À faire:
Prolongez l'entretien ci-dessous, consacré à la musique et à la critique, à partir de sa dernière phrase.

Texte du document:

B : Comme tu t’en doutes, j’ai moins de temps que par le passé. Je sors d’une grosse année avec une longue tournée. Dès que je peux, je le fais. L’autre jour, on est allé à Calais pour un show. Il y avait un centre social à proximité. On a fait un morceau ensemble. C’était un super moment. C’est quelque chose d’important pour moi, d’autant plus aujourd’hui avec ma noble notoriété. Ça permet de donner de l’espoir et de montrer que je suis normal. Ma musique est sociale. Elle est engagée en termes d’émotions et de valeurs. 

En 2024, beaucoup d’auditeurs reprochent aux médias rap de ne plus émettre de critiques. Qu’en penses-tu ? Est-elle nécessaire  ?

B : Ce qui est drôle, c’est que je suis extrêmement critique avec la musique (rires). Quand tu aimes, tu es plus ouvert à la critique. Aujourd’hui, tout est masterclass, poulet et chèvre dans le rap. Quand il n’y a plus que des GOATS, il reste un troupeau (rires). Globalement, il y a un investissement émotionnel trop important des auditeurs. Ce n’est pas grave si l’album de ton artiste favori est nul. Il faut se détendre avec la musique. Il y a tellement de rap actuellement que c’est normal qu’il y ait du moins bon. Au contraire, il n’y a jamais eu autant de bonnes choses dans le rap. 

📷 : @by_kela

Comment réagis-tu face à la critique en général ? Qu’elle soit constructive ou non.

B : Ça dépend (rires). Il y a forcément une part d’égo quand on te dit que ton album est naze. Je suis arrivé à un niveau où j’aime à 1000 % ma musique. Je sais que je fais mieux à chaque projet car je monte mon niveau d’exigence. Si tu me critiques, c’est juste qu’on n’a pas les mêmes goûts et ça je ne peux rien dire. 

De nombreuses personnes se sont moquées de la cover de ton dernier album Dire Je t’aime. Comment as-tu réagi ? 

B : Honnêtement, je ne m’attendais pas à ce qu’il ait toujours autant de débiles dans ce pays. Ça a aussi prouvé qu’une grande partie des Français est encore homophobe. Si la cover a fait parler, c’est qu’elle est réussie. Dire « je t’aime » est une action complexe. Tu regardes dans les yeux tes propres émotions. La cover représente un moment intime entre trois amis. Le but était de mettre en avant une photo qui transpire quelque chose. Quand on me dit que la cover fait « trop gay », ça n’a aucun sens.

Lignes fournies:
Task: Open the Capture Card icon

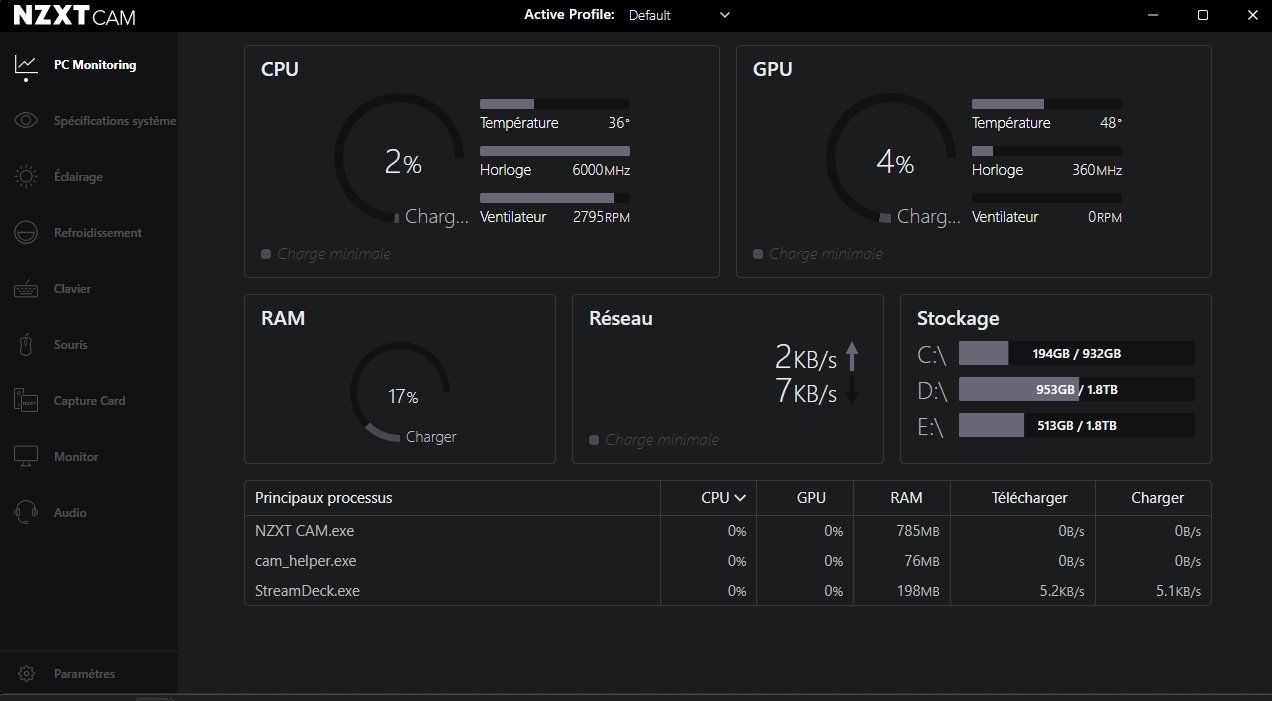Action: [26, 401]
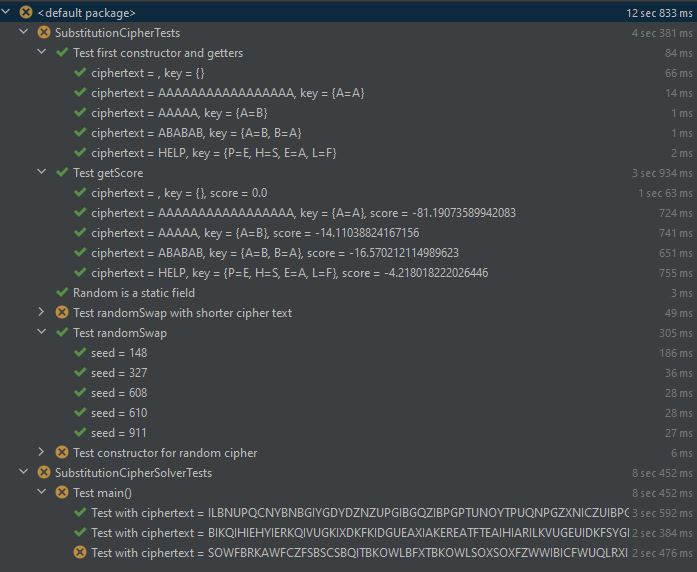Expand Test randomSwap with shorter cipher text
The width and height of the screenshot is (697, 572).
[x=41, y=312]
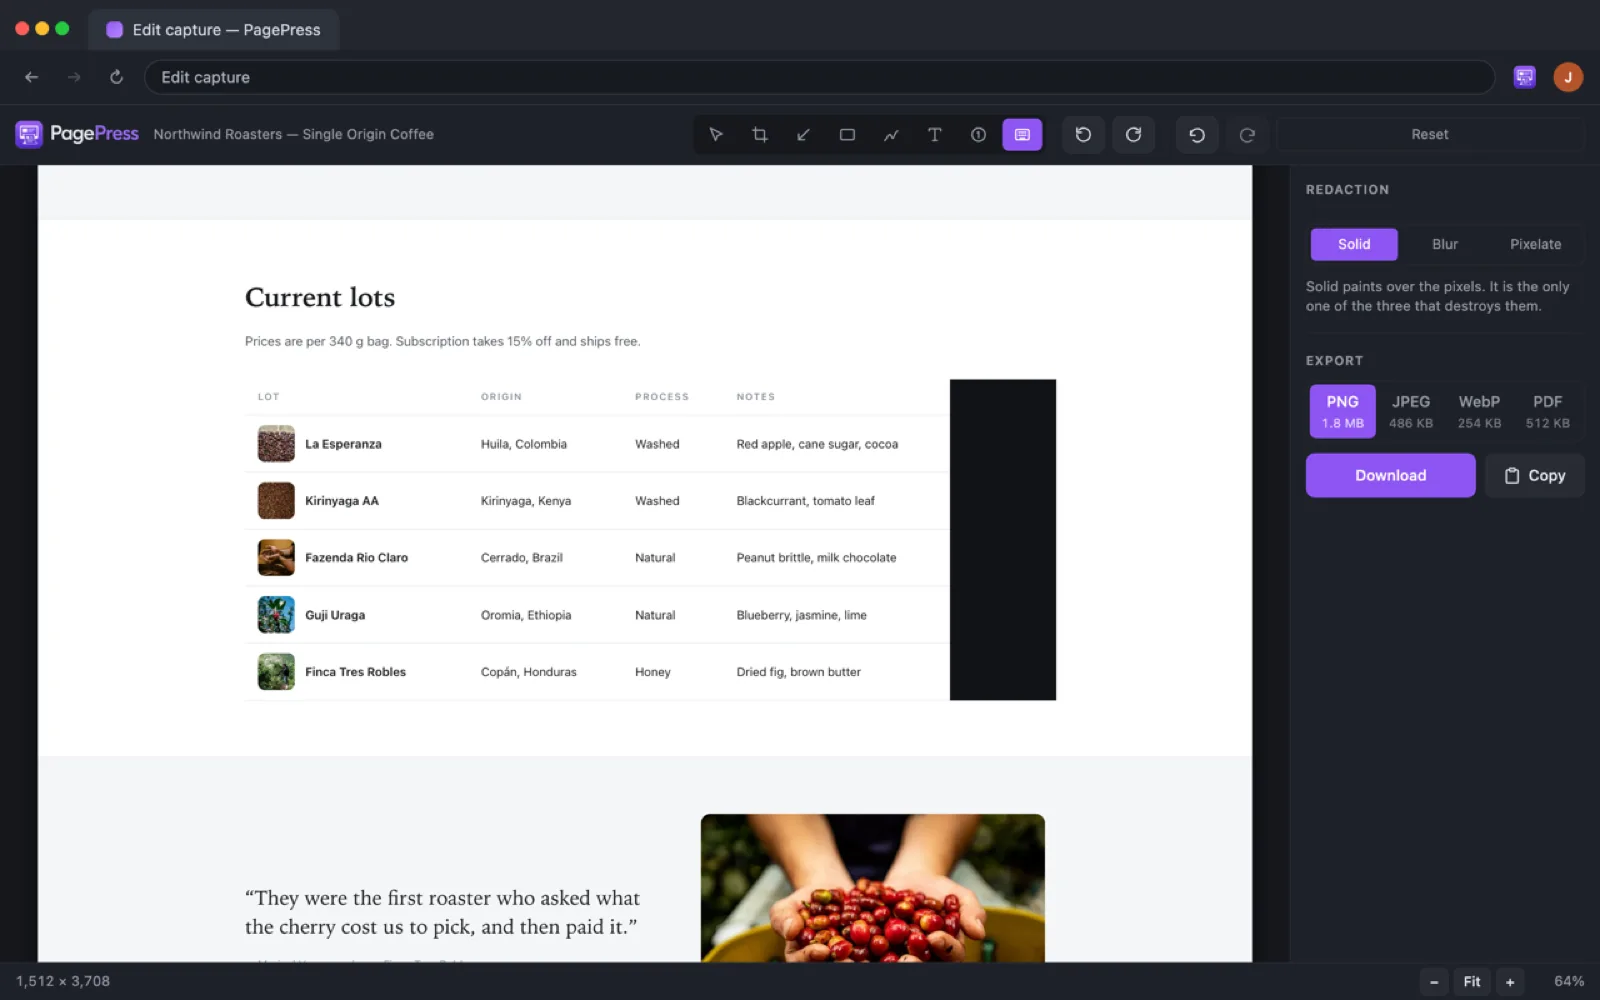Set redaction style to Pixelate
Viewport: 1600px width, 1000px height.
1535,244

Réponse attendue:
Photographie : @by_kela.

Après un peu plus de 6 ans de carrière, tu commences à avoir de la bouteille. Comment perçois-tu le milieu du rap, son industrie et ses acteurs ? 

B : Il y a plus de gens bien qu’on ne le pense. C’est comme dans la vraie vie. C’est un milieu où il y a énormément d’égo. Il faut apporter de la nuance. Je me suis fait plein d’amis dans le rap comme il y a des endroits où je ne mettrai jamais les pieds. Je suis indépendant donc tout se passe très bien de mon côté. Je ne m’associe qu’avec des gens de confiance. Je suis là pour être heureux. Je reste ambitieux, car je ne suis pas encore à la place que je mérite. 

Pour de nombreuses personnes, le rap est sur la pente descendante, on arrive à un tournant dans l’histoire du genre en France. Premièrement, es-tu du même avis ? Secondement, comment vois-tu l’avenir du rap ? 

B : Qu’ils regardent mes streams (rires). Mes stats sont à la hausse. Plus sérieusement, c’est peut-être la fin du second âge d’or pour les producteurs. Ceux qui se font de l’argent sur la gueule de tout le monde. C’est probablement le début de l’âge d’or des artistes indépendants. Les gens aiment l’authenticité et la sincérité. Il faut travailler sa singularité. Le rap est immortel. Cependant, je trouve que l’on demande trop d’argent à nos auditeurs avec les disques, les précommandes ou le merch. Je préfère qu’une personne ne vienne pas me voir en concert si ça peut lui permettre de manger correctement dans le mois. Des fois au stand de merch, j’en vois certains qui n’ont pas de thunes, mais qui creusent leur découvert. Ce n’est pas parce que tu achètes un objet que je t’aime davantage. 

Quels conseils donnerais-tu à un/une jeune artiste qui veut se lancer dans le rap ?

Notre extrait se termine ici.